Debt fund investors should understand that the NAV of a debt fund can change in three primary ways: (a) To reflect the interest income the bond in the folio receive, the NAV will increase a little each business day. (b) Longer the duration of the bond in the portfolio, the more sensitive it will be to demand and supply changes. (c) NAV can change when the credit rating of the fund changes.
Update 20th March 2020: Also read:Why Liquid funds and money market funds also fell in the last few days
What happened in the bond market last week was a change in demand and supply. Foreign Portfolio Investors started selling Indian bonds resulting in a sudden loss of demand. When demand goes down, bond prices go down, the NAV goes down.
Market demand and supply is measured with the Bond yield = interest income/ current price.

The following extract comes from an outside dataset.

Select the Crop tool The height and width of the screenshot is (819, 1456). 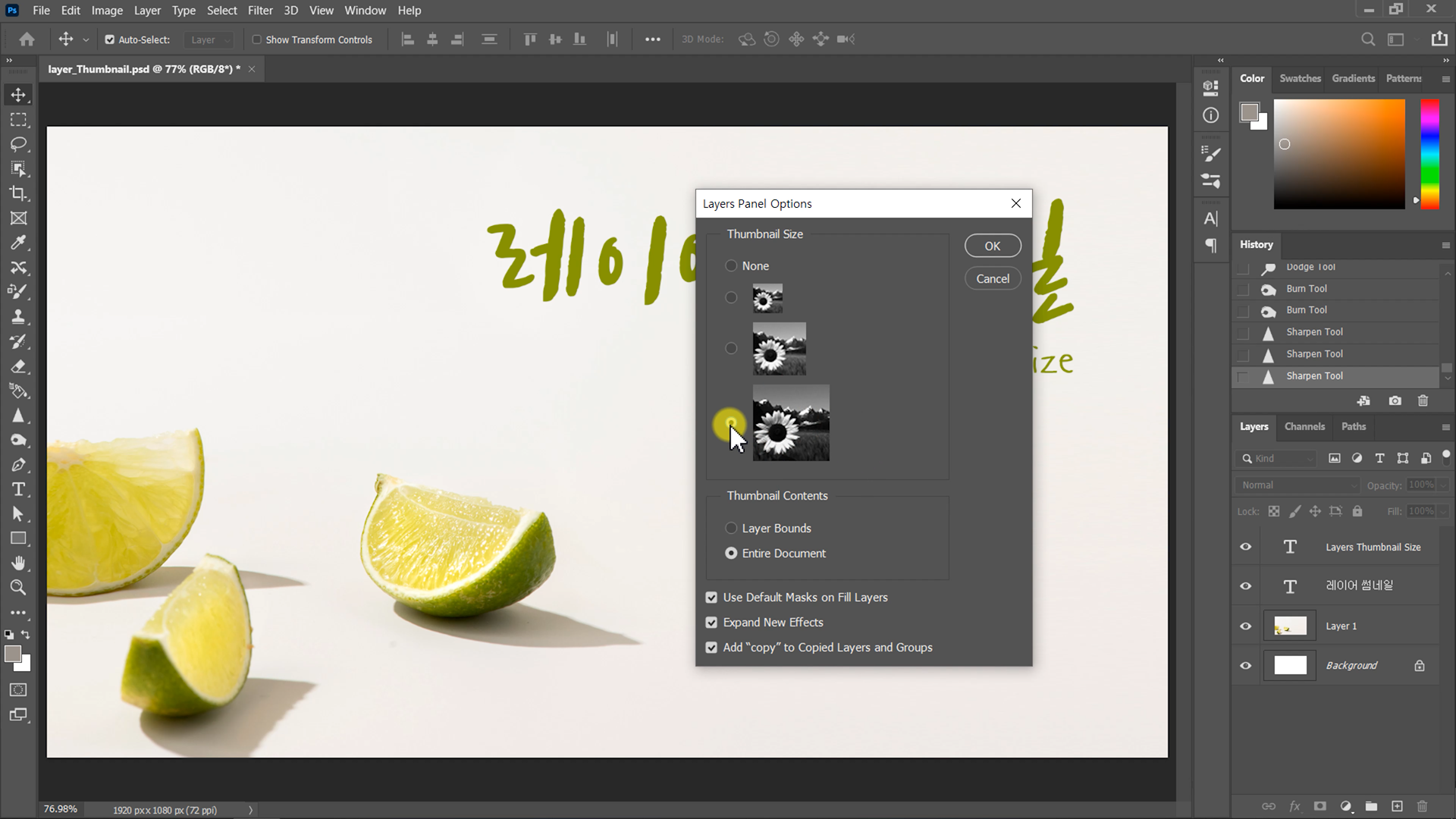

When prices fall, the yield shoots up. Longer the duration of the bond, more will be the fall in price if demand falls, more will be the increase in yield, more will be the fall in NAV.
It does not matter if the bond is gilt or AAA-rated. A sudden mismatch of sellers and buyers (sellers > buyers) will lead to a fall in the NAV. The image above shows how the five-year gilt yield shot up in the last few days resulting in trailing one-week (one-month) negative debt fund returns. It would also affect hybrid funds to varying extents.
The corresponding picture for the ten-year gilt is shown below. A corresponding and proportional variation will be in seen in bonds of different duration and different credit rating. Data source: Investing.com.
To understand how debt funds holding longer duration bonds are affected more, this is a plot of last one-week debt fund returns vs average portfolio maturity in years (x-axis). Data source: Value research.
Only funds holding short-term bonds like overnight funds, liquid funds, money market funds were largely spared. Notice how the fall in NAV increases as the average maturity increases.